Consider the example in the above image where the rate limit is 3 requests per second, the first request came in after 500 ms. It is clearly visible from the previous example, that from 500ms to 1500 ms, the server actually serves 4 requests this might lead to a rate limiter allowing extra of requests if more such requests come near the boundary of the time window. The next algorithm will overcome this issue with Fixed Window Algorithm.
- Rolling Window Algorithm - In the Fixed Window Algorithm, the reference time window was fixed, however in case of a rolling window, the time window starts when the first request is received. The rate limit is imposed based upon the number of requests that came in from the start of the window to the end of the window. This will improve the performance around the boundary of the time zone.
As shown in the image above, now the time window starts at 500 ms when the first request comes in, and it allows us to serve only 3 requests R1, R2, R3 for that second. Thus request R4 is throttled, after 1 second is complete, the new time window starts once a new request comes in.
High Level Design for Rate Limiter.
The above diagram shows the High level design for a rate limiting system. When the Webserver receives the request it would ask the Rate Limiter service, whether the request should be served or throttled. If the request is not throttled, it will be forwarded to one of the API servers.
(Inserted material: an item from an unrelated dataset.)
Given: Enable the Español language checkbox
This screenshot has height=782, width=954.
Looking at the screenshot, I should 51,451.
Distributed Rate Limiter Design
The true benefits of rate limiters are predominant in a distributed system, where we are operating on a large scale, and we want to have efficient use of our resources. In a distributed system, there will be multiple API servers serving requests from users.
Due to the number of requests, we would need to scale our rate limiter service by distributing over multiple nodes. In each of the algorithms, described above we store some kind of count that constraints the number of requests that will be served. How can we achieve this if our counters/buckets are distributed over multiple nodes?
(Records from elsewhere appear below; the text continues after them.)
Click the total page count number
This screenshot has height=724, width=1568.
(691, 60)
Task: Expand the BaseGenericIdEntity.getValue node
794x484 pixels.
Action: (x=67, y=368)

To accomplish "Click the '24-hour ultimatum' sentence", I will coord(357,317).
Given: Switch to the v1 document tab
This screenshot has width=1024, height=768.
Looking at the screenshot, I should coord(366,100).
Communication between the hosts is the key here. We want to implement the rate limit at a global level, hence we need a way to synchronize among different cluster nodes.
We can use a global data store to maintain the counters for each window and user. But having a global data store is a bottleneck as all the nodes will flock to the data store to get the count. The worst cases could lead to race conditions. If one of the nodes has read the value of the counter before it could update the counter, another node could read the same value and the final value will be incremented by only one instead of two.
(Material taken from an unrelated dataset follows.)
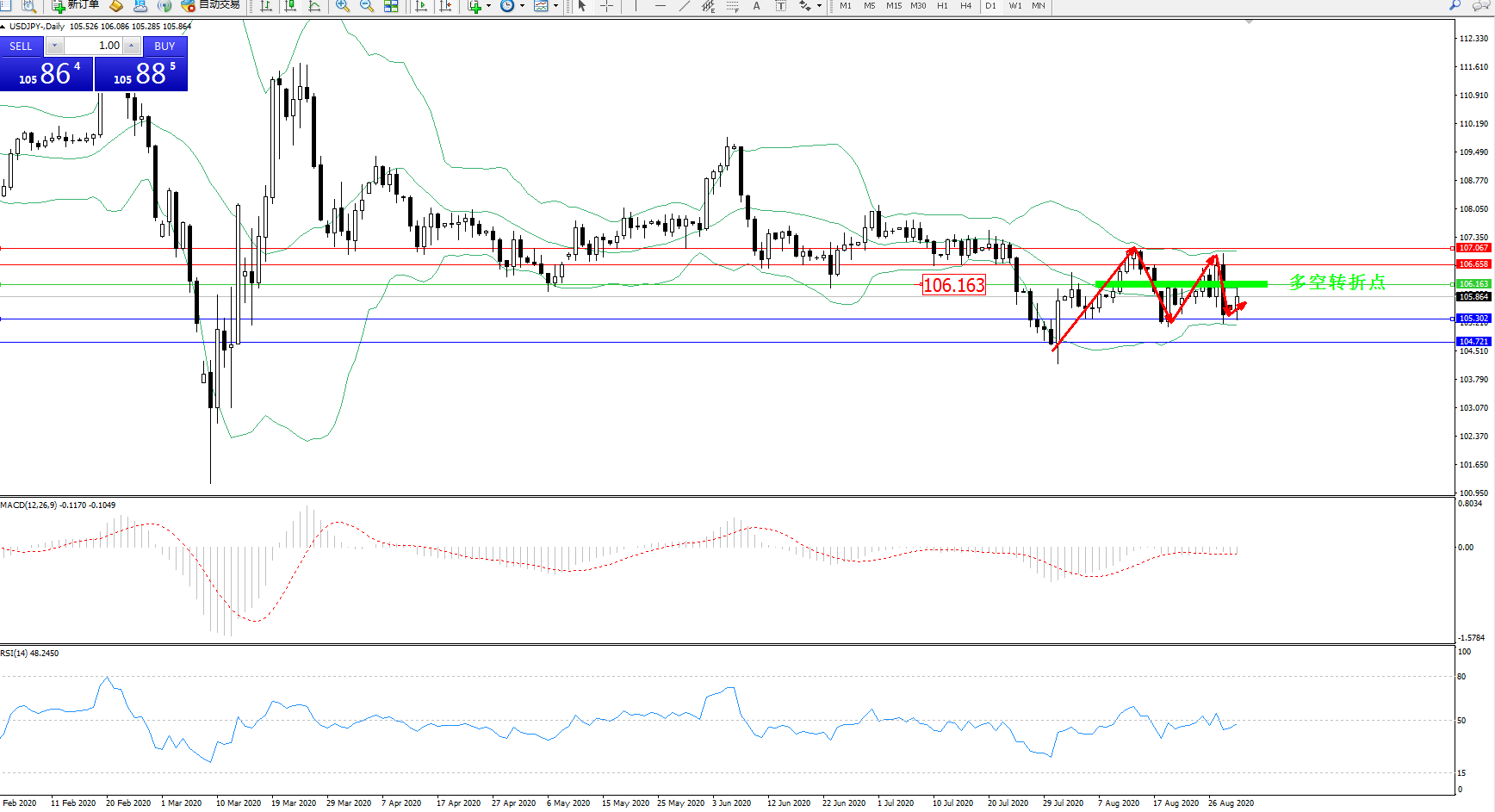
Task: Select the horizontal line drawing tool
Action: point(661,6)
We could avoid race conditions by introducing locks. However, that could degrade the performance of the system and it will not scale well. Querying the central data store will add the additional overhead of several milliseconds for each request.
Can we do better ?
Instead of querying the centralized data store for each request, we can maintain the counters locally. Let's take an example: If our rate limit is 4 requests per second per user. We can have a limit of 4 requests per second per user on each server as shown in examples below.
Global Limit : 4 req/sec/user
Let's say Server1 received 2 requests in a particular second, Server2 received 1 request and Server3 received 1 request. Since each server is maintaining the counters locally, If 2 more requests come to Server1, it would allow the API call. Thus our rate limiter has served 6 requests per second for the user.
This scheme will lead to relaxed rate limits. However, each node can synchronize the counters with a central data store eventually as a part of the synchronization cycle. If a particular node had served more requests in a time window it would receive a negative counter value for the future time window and hence the average number of requests served per second per user will still be the same as the original limit. We can configure the interval between synchronization cycles to achieve optimal results.